--- START Entries provided ---

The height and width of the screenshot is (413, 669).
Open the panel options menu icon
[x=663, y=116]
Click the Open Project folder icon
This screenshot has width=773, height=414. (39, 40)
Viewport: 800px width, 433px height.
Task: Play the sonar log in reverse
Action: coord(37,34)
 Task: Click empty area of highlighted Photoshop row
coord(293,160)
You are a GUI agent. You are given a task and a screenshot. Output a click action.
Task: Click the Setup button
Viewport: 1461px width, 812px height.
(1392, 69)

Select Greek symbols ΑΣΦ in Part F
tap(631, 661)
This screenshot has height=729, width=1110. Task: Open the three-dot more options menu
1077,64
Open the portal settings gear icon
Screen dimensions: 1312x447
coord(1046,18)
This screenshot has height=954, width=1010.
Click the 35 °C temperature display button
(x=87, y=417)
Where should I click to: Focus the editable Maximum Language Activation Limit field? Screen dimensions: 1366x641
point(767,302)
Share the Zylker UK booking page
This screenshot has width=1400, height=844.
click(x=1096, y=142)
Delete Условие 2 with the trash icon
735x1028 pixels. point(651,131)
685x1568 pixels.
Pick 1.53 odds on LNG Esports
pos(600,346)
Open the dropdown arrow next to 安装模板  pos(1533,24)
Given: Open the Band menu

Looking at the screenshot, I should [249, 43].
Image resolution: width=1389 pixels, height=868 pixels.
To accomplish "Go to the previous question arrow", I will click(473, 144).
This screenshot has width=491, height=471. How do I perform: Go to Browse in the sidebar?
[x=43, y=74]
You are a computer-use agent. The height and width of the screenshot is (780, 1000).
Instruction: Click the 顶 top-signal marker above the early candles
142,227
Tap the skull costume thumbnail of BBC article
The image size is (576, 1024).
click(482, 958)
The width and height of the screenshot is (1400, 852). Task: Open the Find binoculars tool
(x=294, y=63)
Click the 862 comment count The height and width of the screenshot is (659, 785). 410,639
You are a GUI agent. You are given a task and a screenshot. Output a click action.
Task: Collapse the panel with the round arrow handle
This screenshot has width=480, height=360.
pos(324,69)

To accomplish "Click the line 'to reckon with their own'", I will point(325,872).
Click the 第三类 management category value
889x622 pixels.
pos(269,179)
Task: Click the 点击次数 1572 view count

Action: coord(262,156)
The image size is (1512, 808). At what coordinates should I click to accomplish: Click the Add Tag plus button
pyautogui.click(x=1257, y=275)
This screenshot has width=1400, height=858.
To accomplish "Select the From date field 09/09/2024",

--- END Entries provided ---

▶ _To do_:
Return the entries verbatim, starting with the line containing "Select Greek symbols ΑΣΦ in Part F" and continuing through the line containing "Open the dropdown".

▶ _Solved problem_:
Select Greek symbols ΑΣΦ in Part F
tap(631, 661)
This screenshot has height=729, width=1110. Task: Open the three-dot more options menu
1077,64
Open the portal settings gear icon
Screen dimensions: 1312x447
coord(1046,18)
This screenshot has height=954, width=1010.
Click the 35 °C temperature display button
(x=87, y=417)
Where should I click to: Focus the editable Maximum Language Activation Limit field? Screen dimensions: 1366x641
point(767,302)
Share the Zylker UK booking page
This screenshot has width=1400, height=844.
click(x=1096, y=142)
Delete Условие 2 with the trash icon
735x1028 pixels. point(651,131)
685x1568 pixels.
Pick 1.53 odds on LNG Esports
pos(600,346)
Open the dropdown arrow next to 安装模板  pos(1533,24)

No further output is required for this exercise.